Turning back to page 2, number 5, it says “inter-governmental agreements are respected and full advantage is taken of opportunities for co-ordination...”, etc. We go back to the appendix and it refers, I believe, to accords in here: “...and other accords entered into by Canada...”. Would this include the harmonization accord that has been negotiated by the federal and provincial governments on environmental management—on inspection, on standard-setting, on environmental impact assessment?

Mr. Richard Foserooke: We presume so, yes.

Mrs. Karen Kraft Sloan: So does this mean the harmonization accord would take primacy over the regulatory-making power in CEPA?

Mr. Richard Foserooke: The law comes first. It's my understanding that CEPA now has precedence over any policy. If there's a law, the law has primacy.

Mrs. Karen Kraft Sloan: So what if CEPA decided to do something that would appear to be a violation of the WTO?

Mr. Richard Foserooke: There you have two laws, and under those particular circumstances, I think what we usually try to do, if I can think of past experience, is work out the situation so that the obligations under both laws are respected.

Mrs.

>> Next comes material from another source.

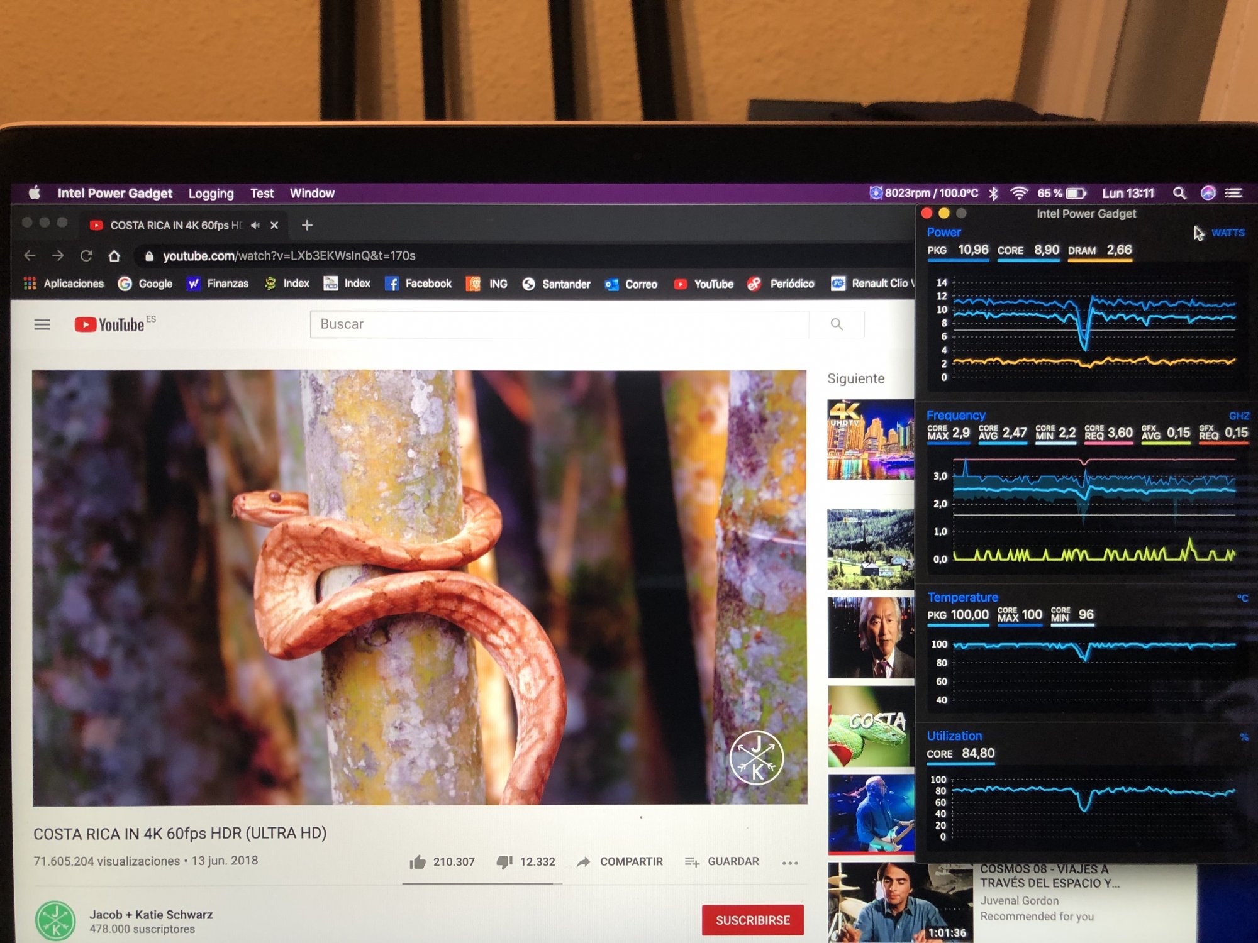Open macOS Spotlight search icon
1258x943 pixels.
[x=1179, y=194]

Karen Kraft Sloan: Okay, thank you.

The Chairman: You can come back to a third round if you like.

Mr. Lincoln, followed by Madame Torsney.

Mr. Clifford Lincoln (Lac-Saint-Louis, Lib.): I'd like to ask a general question in regard to the impact of legislation with or without regulation.

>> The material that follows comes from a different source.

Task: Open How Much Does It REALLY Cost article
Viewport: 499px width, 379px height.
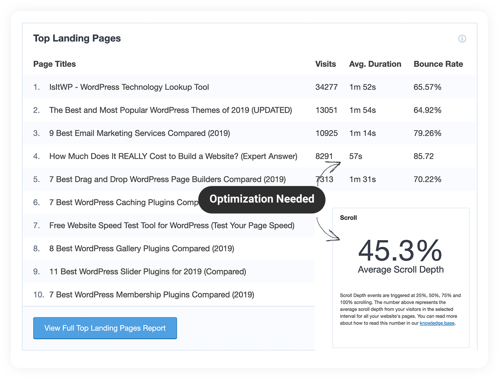Action: 173,156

Would you agree that this bill, without regulations, is really a shell? It's nice—it looks very thick and it's a nice piece of paper.

Take the example of the MMT legislation, which for all intents and purposes banned the import of MMT into Canada. Is it true the government was able, in one fell swoop without going back to Parliament, which had passed the legislation, to cancel the legislation because of a little loophole that said without regulation the law is an empty shell?

Doesn't that prove that without regulations these laws are virtually meaningless?

Mr. Jacques Desjardins: Frankly, I cannot answer for this particular bill. I don't know this bill enough. But there are cases where—

Mr. Clifford Lincoln: Let's talk about the MMT bill.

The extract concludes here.